We initially tried with OpenTSDB and met with a clumsy work on combining the metadata(stored in PostgreSQL) with Time Series data. To overcome the burden, we switched to TimeScaleDB. We will also compare Timescale DB against OpenTSDB on key technical features and architecture.
Time-series Data :
Let’s have a look at the basic definition of time-series data :
A discrete time-data sequence taken at successive equally spaced points in time-indexed in time order.
Data that collectively represents how a system, process, or behavior changes over time.
Types of Time-series Data :
- Seasonal effect (Seasonal Variation or Seasonal Fluctuations)
- Other Cyclic Changes (Cyclical Variation or Cyclic Fluctuations)
- Trend (Secular Trend or Long Term Variation)
- Other Irregular Variation (Irregular Fluctuations)
Some of the examples are Monitoring applications data, weather analysis data, Stock Market Data etc.,
In this digital environment, a great deal of data is gathered by various devices and applications. For example, current location, browsing data, personal fitness/metrics trackers etc. In this kind of scenario, it is really important to store the data for the overall population in an effective time-series database for future predictions/forecast.
fig1: Example of Time series data points
TimescaleDB Overview :
TimescaleDB is the first time-series database specifically designed for scale, ease of use, and complex queries. While TimescaleDB is an extension of PostgreSQL, it provides the following:
- Automatic partitioning across time and space (partitioning key)
- Full SQL support
- Easy to use; like a relational database
- Fast and parallel ingestion
fig 2: PostgreSQL and TimescaleDB – A Comparison of Insert Rates
As we can see in the above figure (fig 2), the insert rates go down as the Dataset size increases in PostgreSQL. While in TimeScaleDB, steady insertion rate is maintained irrespective of the size of the Dataset. Thus, the performance of the application that sits on top of TimescaleDB improves greatly.
TimescaleDB executes the query on Hypertable comprising of many Chunks partitioned by time and space which really look like regular tables.
“ Time-series data is largely immutable. Writes primarily occur as new appends to recent time intervals, not as updates to existing rows.

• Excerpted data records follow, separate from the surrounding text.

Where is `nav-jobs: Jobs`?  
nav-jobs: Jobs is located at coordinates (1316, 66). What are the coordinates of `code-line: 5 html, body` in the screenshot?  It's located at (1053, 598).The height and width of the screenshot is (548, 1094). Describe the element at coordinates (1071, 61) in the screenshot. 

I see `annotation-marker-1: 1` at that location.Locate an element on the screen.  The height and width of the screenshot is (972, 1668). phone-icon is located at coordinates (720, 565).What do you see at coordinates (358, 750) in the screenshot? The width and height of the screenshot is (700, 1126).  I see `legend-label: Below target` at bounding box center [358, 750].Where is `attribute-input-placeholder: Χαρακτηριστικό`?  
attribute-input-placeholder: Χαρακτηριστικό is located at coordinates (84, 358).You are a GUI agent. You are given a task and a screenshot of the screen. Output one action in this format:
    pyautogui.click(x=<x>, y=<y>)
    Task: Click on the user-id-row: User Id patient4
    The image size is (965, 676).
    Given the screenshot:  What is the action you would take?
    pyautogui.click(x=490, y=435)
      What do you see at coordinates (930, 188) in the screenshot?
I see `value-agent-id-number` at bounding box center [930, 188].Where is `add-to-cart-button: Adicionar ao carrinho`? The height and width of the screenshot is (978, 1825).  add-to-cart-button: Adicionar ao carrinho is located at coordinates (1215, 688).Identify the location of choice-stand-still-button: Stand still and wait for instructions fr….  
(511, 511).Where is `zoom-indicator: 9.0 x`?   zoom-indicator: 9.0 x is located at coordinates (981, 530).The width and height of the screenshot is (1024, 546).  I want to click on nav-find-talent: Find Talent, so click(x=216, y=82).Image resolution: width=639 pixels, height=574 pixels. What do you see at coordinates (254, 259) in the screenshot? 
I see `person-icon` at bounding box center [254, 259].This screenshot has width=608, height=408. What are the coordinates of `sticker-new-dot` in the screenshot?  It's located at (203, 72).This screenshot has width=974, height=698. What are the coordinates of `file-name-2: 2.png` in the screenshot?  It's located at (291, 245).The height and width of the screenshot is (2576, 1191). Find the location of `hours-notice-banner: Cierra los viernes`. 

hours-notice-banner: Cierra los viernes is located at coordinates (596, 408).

Both read and writes have a natural partitioning across both time and space.”
-TimeScale DB Developers
Data Handling in TimescaleDB :
HyperTable Outlook: Abstracts the table as the Hypertable composed of many right-sized chunks partitioned as per Time and Space.
Optimized Query Execution: During Query Execution it checks whether only the necessary chunks are used for retrieval of data. This can be done by aggressive constraint exclusion.
Data Model: TimeScale DB follows the Wide table Model which helps in the estimate, measure, or note the similarity between data.
Benchmarking TimeScaleDB :
Our use case required running complex aggregation queries while also supporting simultaneous ingestion of incoming time-series data. To ensure that the chosen platform can handle this load, we did some benchmarking.
An ingestion application kept pumping in data into the database. We ran three types of queries that accesses a varying number of rows. Every query was run several times to ensure stable results. Execution time over a table varied only slightly. This is because the query hits only the selected number of chunks satisfying the filtering conditions. The results are shown in the table below. We will describe the individual queries in a future blog post.
Results of TimescaleDB benchmark:
|Records Retrieved||Query 1 Execution time(seconds)||Query 2 Execution Time(seconds)||Query 3 Execution time(seconds)|
TimeScaleDB(v0.4.2) Vs OpenTSDB(v2.3.0)
Based on our use case for handling and storing time-series data for IoT implementation in a Big Data environment, TimescaleDB compares better on features such as partitioning, data retention, access methods, and compatibility to scripting for automation. Moreover, ease of access and simple retrieval of data for further application makes it more convenient when compared to the other time-series databases that we have used.